ПИСЬМЕННОЕ ЗАДАНИЕ —
Пожалуйста, выпишите отрывок ниже полностью, слово в слово и без изменений.

Да, в слове ветхозаветных и новозаветных текстов выговаривает себя уязвимость и уязвленность, но такая, которая для слова есть одновременно возможность совершенно особой остроты и проникновенности (наши слова «острота» и «проницание» недаром связаны с представлением о чем-то ранящем и прободающем). Вспомним, что восточные ваятели первых веков нашей эры, нащупывавшие в пределах античного искусства скульптуры неантичные возможности экспрессии, начали просверливать буравом зрачки своих изваяний, глубокие и открытые, как рана: если резец лелеет выпукло-пластичную поверхность камня, то бурав ранит и взрывает эту поверхность, чтобы разверзнуть путь в глубину, и эрмитажный бюст Забдибола из Пальмиры (середина II в.) — отличный тому пример. Этот бюст по своей внешней форме — еще изваяние, по своей внутренней форме — уже икона: тело — только подставка для лица, лицо — только обрамление для взгляда, для экспрессии пробуравленных и буравящих зрачков. Новая, неведомая классическому искусству зрячесть дана нашему восприятию как рана: косное вещество уязвилось и прозрело. Таков художественный символ, стоящий на пороге новой эпохи.

ПРЕДОСТАВЛЕННЫЕ ДАННЫЕ —
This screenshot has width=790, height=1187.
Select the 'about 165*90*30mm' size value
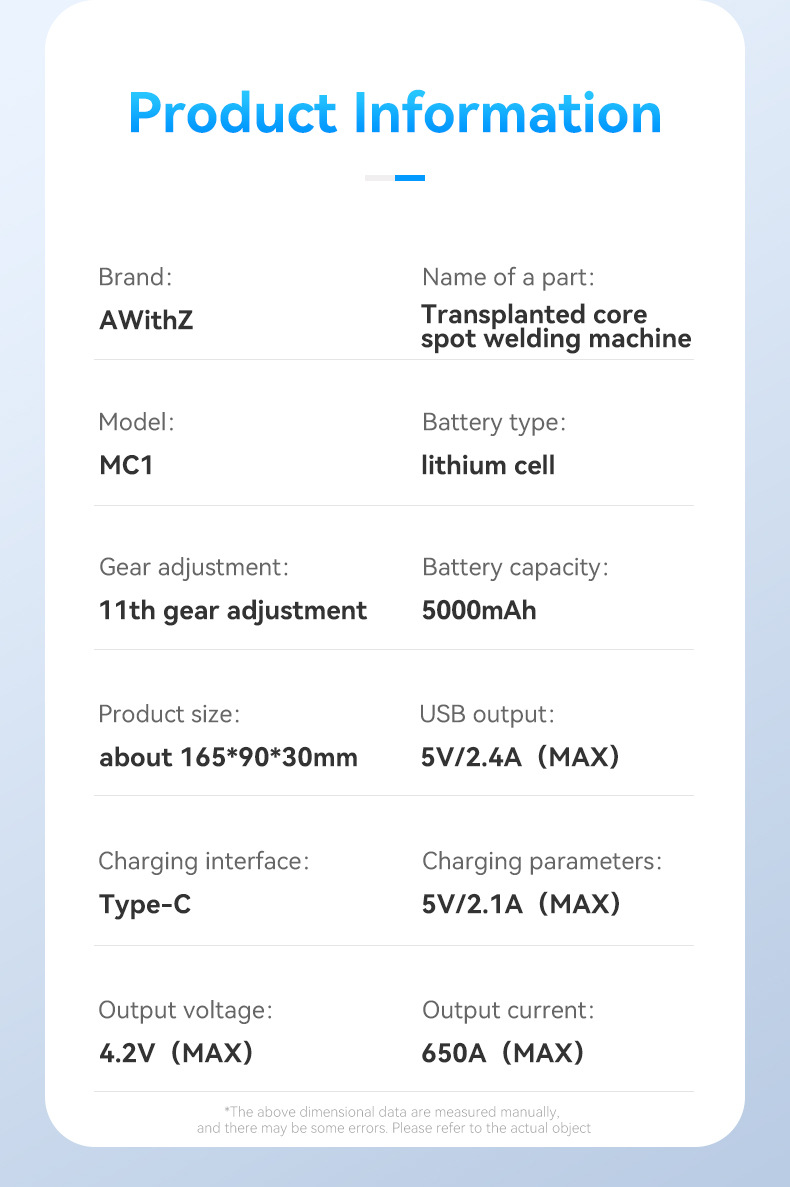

ОТВЕТ НА ЗАДАНИЕ —
Да, в слове ветхозаветных и новозаветных текстов выговаривает себя уязвимость и уязвленность, но такая, которая для слова есть одновременно возможность совершенно особой остроты и проникновенности (наши слова «острота» и «проницание» недаром связаны с представлением о чем-то ранящем и прободающем). Вспомним, что восточные ваятели первых веков нашей эры, нащупывавшие в пределах античного искусства скульптуры неантичные возможности экспрессии, начали просверливать буравом зрачки своих изваяний, глубокие и открытые, как рана: если резец лелеет выпукло-пластичную поверхность камня, то бурав ранит и взрывает эту поверхность, чтобы разверзнуть путь в глубину, и эрмитажный бюст Забдибола из Пальмиры (середина II в.) — отличный тому пример. Этот бюст по своей внешней форме — еще изваяние, по своей внутренней форме — уже икона: тело — только подставка для лица, лицо — только обрамление для взгляда, для экспрессии пробуравленных и буравящих зрачков. Новая, неведомая классическому искусству зрячесть дана нашему восприятию как рана: косное вещество уязвилось и прозрело. Таков художественный символ, стоящий на пороге новой эпохи.